### Directions
Scan the records for the string "icon" and copy every line that holds it.

### Supplied data
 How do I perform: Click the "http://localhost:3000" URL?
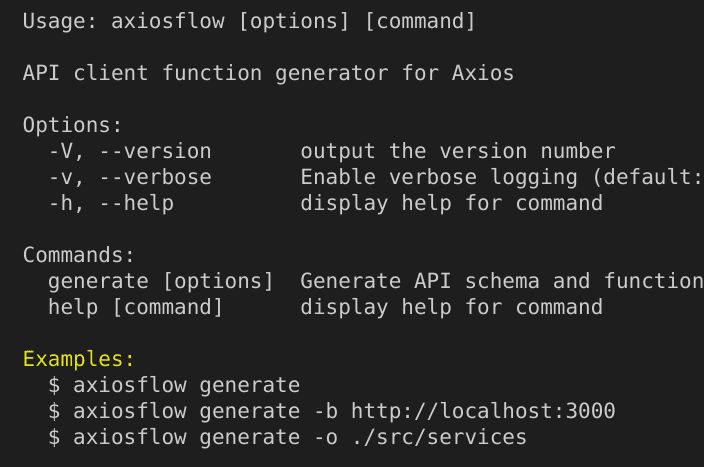coord(483,411)
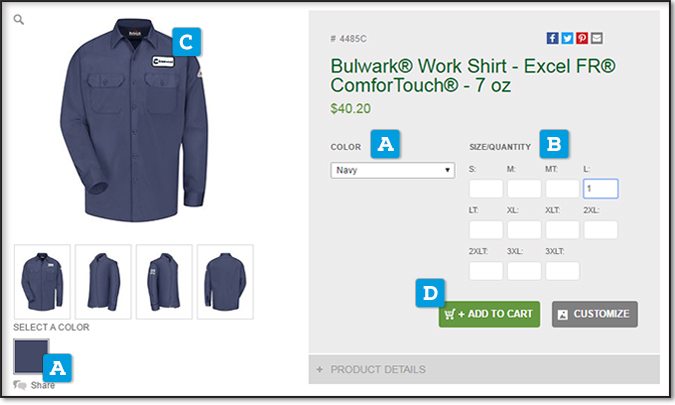The height and width of the screenshot is (405, 675).
Task: Add the shirt to cart
Action: coord(489,314)
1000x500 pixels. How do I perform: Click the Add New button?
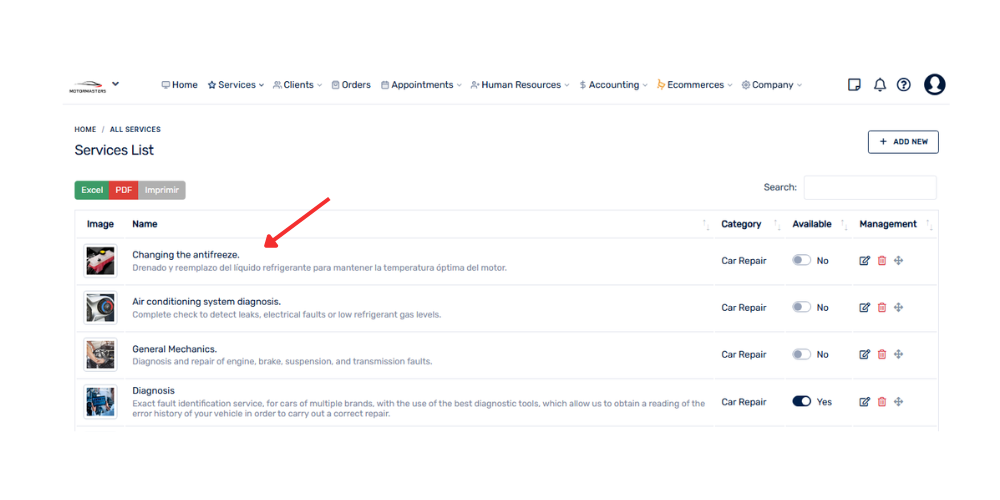tap(903, 142)
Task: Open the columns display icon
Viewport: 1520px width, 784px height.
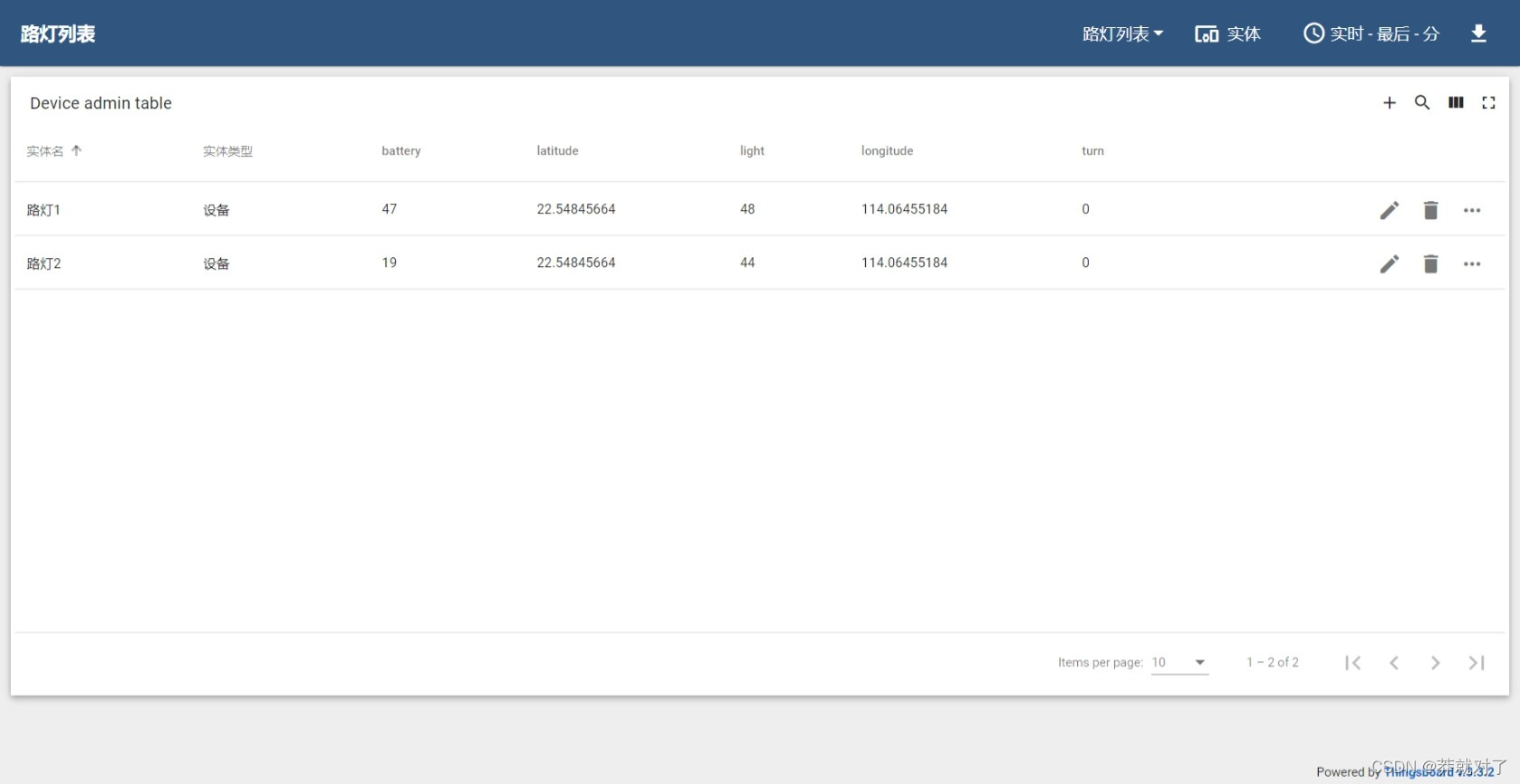Action: [1456, 103]
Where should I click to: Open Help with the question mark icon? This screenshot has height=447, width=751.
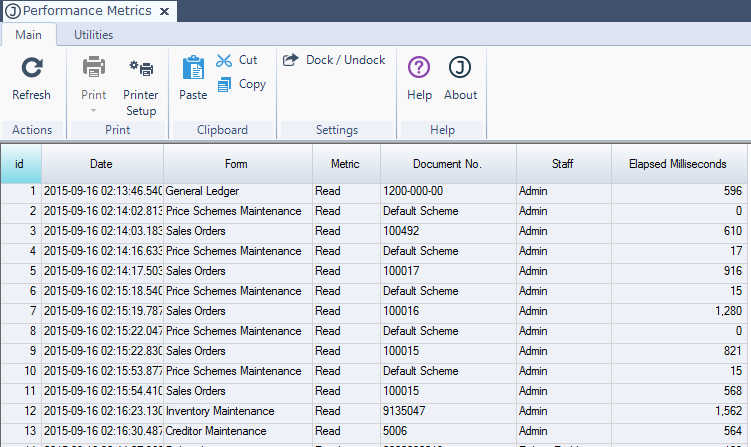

### Solution to this problem
Task: Open the columns display icon
Where should I click to: Open Help with the question mark icon? This screenshot has height=447, width=751.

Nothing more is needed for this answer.